P.P.S. I don’t believe a system’s signature can be reduced to zero. But it doesn’t follow from that that differences in neutrality do not exist.

P.P.P.S. I’m not suggesting that neutrality is the most important goal in building an audio system, but in my experience, the changes that have resulted in greater neutrality (using the standard above) have also been the changes that resulted in more musical enjoyment.
bryoncunningham
what you hear with neutral versus colored sound is analogous to what you see through clear and transparent versus tinted glass
hi byron

accuracy is not a matter of degree. something is either accurate or it is not. it is not a relative term. it is absolute.

is truth a matter of degree ? no. something is either true or false. there may be degrees of inaccuracy , but accuracy is a condition that one may try to attain therefore it is absolute.

if accurate were a relative term how would you know how accurate some thing is unless you had a reference ?

you may be confusing degrees of inaccuracy with degrees of accuracy which is illogical.

if you get 100 on a test that means as far as the test is concerned, you have answered the test questions accurately. you achieved the hihest score possible. there are no degrees of answering test questions accurately.

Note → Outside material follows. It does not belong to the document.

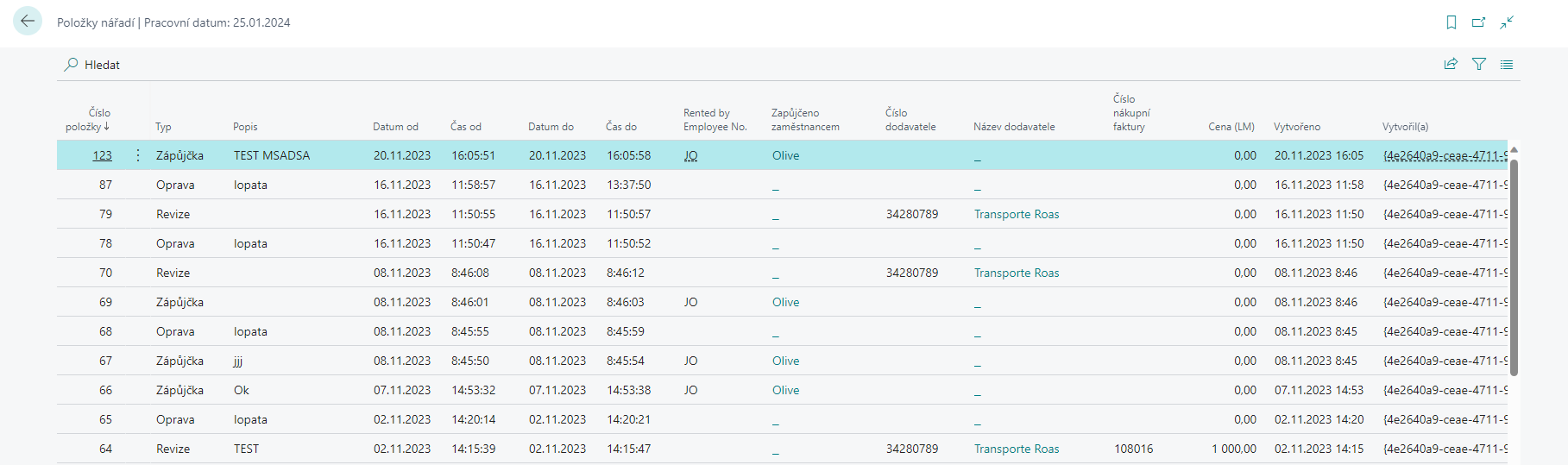Open the filter pane icon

go to the dictionary and check.
Mr. T, any measurement instrument ever devised, for the purpose of measuring anything, has (or at least should have) what is commonly referred to as an "accuracy" specification associated with it, notwithstanding the fact that the specification arguably would be better referred to as an "inaccuracy" specification.

A thermometer, for example, may be "accurate" to within +/- 0.5 degrees. A scale may be "accurate" to within +/- 0.1 pounds. A speedometer may be "accurate" to within +/- 2 mph.
05-14-11: Mrtennis
You may be confusing degrees of inaccuracy with degrees of accuracy which is illogical.
And from the current thread on accuracy:
05-13-11: Mrtennis
You guys are forgetting about a basic fact. accuracy means perfection.

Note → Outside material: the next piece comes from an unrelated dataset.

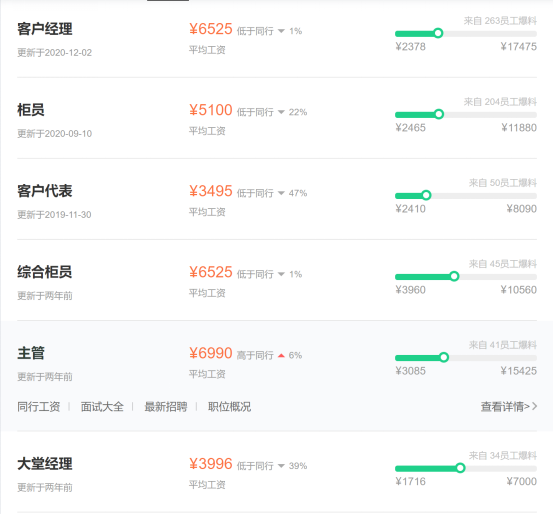Click the 客户经理 salary range slider handle
553x514 pixels.
click(438, 33)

for example one inch is exactly one inch. in audio, all components have flaws. they are imperfect. therefore accuracy cannot exist .

it has nothing to do with listening. its the fact that all components are designed with flaws. you might be able to find components which produce a sound which provides sufficient resolution , a balanced frequency response, and other attributes that appeal to audiophiles. if a stereo system performs that way , where most recordings sound different and there is no noticeable consistent sonic signature, the condition may be "virtual accuracy", but a stereo system can never be accurate (perfect) since the components that make up the stereo sytem are not accurate.
Your comments strike me as drawing a distinction without there being a meaningful difference. Do the facts that nothing is perfect, and nothing is perfectly accurate, negate the value of either striving for ways in which accuracy might be improved, or striving to identify and characterize inaccuracies, and in the process hopefully making possible better informed tradeoffs between accuracy and subjectively pleasing inaccuracies?

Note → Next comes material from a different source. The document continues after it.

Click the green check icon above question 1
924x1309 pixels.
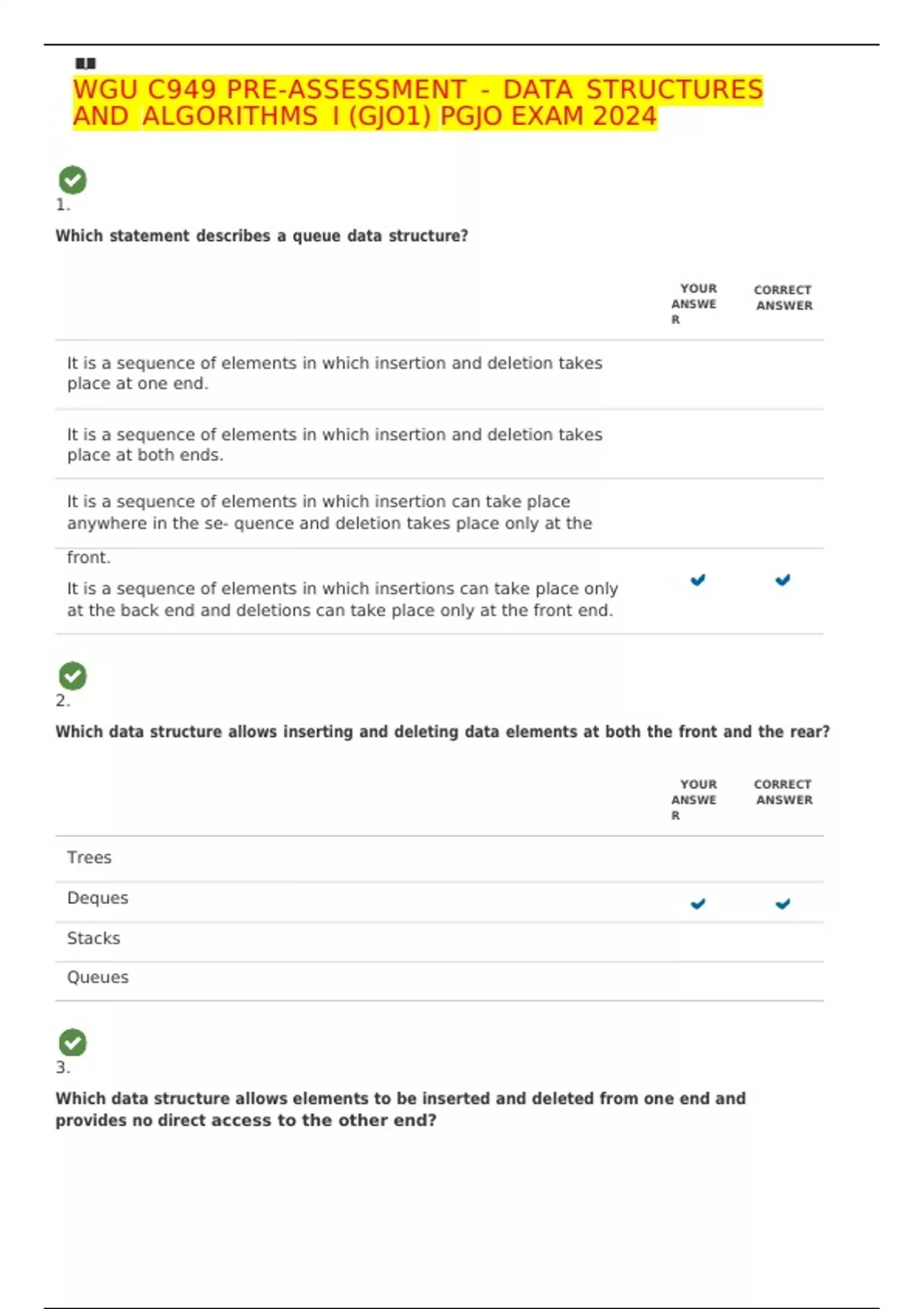(x=72, y=180)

And, btw, nothing is perfect, not even in nature. Consider the Heisenberg Uncertainty Principle. But fundamental to the design processes that underlie just about any engineering achievement are error analyses that address and take into account myriad contributors to inaccuracy.

IMO the fact that perfect accuracy in an audio component is neither achievable nor even precisely definable is not reason to declare inapplicable to audio the goals of striving to reduce inaccuracy/improve accuracy, and/or striving to better characterize the inaccuracy.

I agree with Bryon 100%.

Regards,
-- Al
05-14-11: Mrtennis
accuracy is not a matter of degree. something is either accurate or it is not. it is not a relative term. it is absolute...go to the dictionary and check.

This sounded like helpful advice, so I did just that.

From the Oxford Dictionary...

"the DEGREE to which the result of a measurement, calculation, or specification conforms to the correct value or a standard"

From the American Heritage Dictionary...

"the EXTENT to which a given measurement agrees with the standard value for that measurement...the DEGREE of correctness of a quantity, expression, etc."

From Ambrose Bierce's Devils Dictionary...

"dictionary: A malevolent literary device for cramping the growth of a language and making it hard and inelastic."